This year, locations all over the Northern Hemisphere have experienced dramatic winter weather. High snowfall, strong winds, and dramatic shifts in temperature over short periods of time have made winter unusually challenging for people in many locales.
Here are some tips for weathering wild winters:
1. Take time to assess agility.
Just as it is important to consider preferences and experiences when you are in a cross-cultural environment, it is also important to do this when your overall experience of seasons is different from the climate you are in. For example, an American Midwesterner visiting the United Kingdom should be aware that a blizzard that deposits six inches of snow presents a number of challenges to local infrastructures. They should try to keep any frustration or impatience in check. Those from moderate climates who face harsher weather can seek out advice from locals – often, they are happy to oblige!
2. Store items where you will actually need them.
While it may be a great idea to keep an ice scraper in your car, keeping a second one in your home or garage can be useful with a cold car that has become encased in ice overnight. Snow shovels, sand, salt, car starters, and even extra outerwear are just some of the other winter items for which to consider best placement, and possibly even duplicating.
3. Plan ahead to prevent panic.
Even experienced winter warriors deal with the unexpected. Buying a supply of staple items, such as shelf-stable foods, toiletries, and other items, can help you avoid pre-storm crowded markets.

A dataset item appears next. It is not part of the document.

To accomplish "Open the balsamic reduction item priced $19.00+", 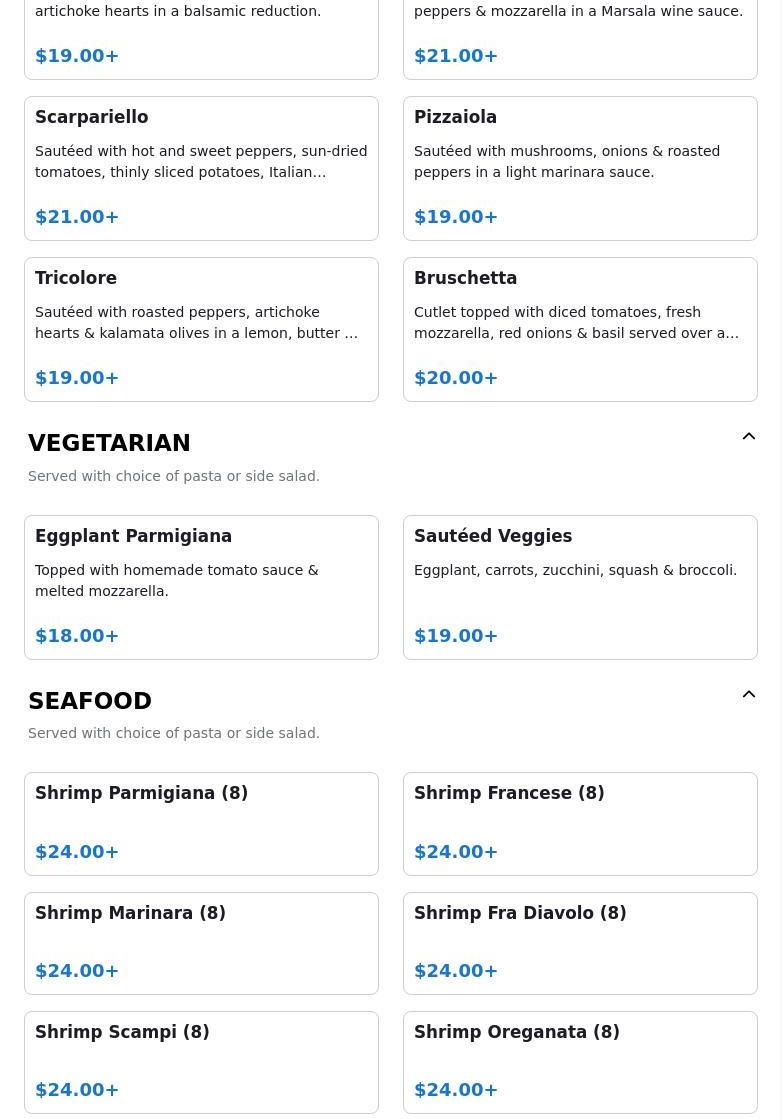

Charge electronics you may need, such as lights, telephones, and radios, in advance. Pay ongoing attention to forecasts, and know what you will do in the event that weather prevents travel at a time when it is usually needed.
4. Remember that all water can cause winter woes.
Snow, ice and water may all consist of H2O, but each form presents unique challenges in winter. Snow can hide objects on the ground, making it easier to trip or run over them. Ice can mean damage to many things, including cars, homes, and power lines. Water can cause flooding and also buckle road pavement. In addition to keeping an eye on forecasts for storms, watch for rapidly plummeting and soaring temperatures.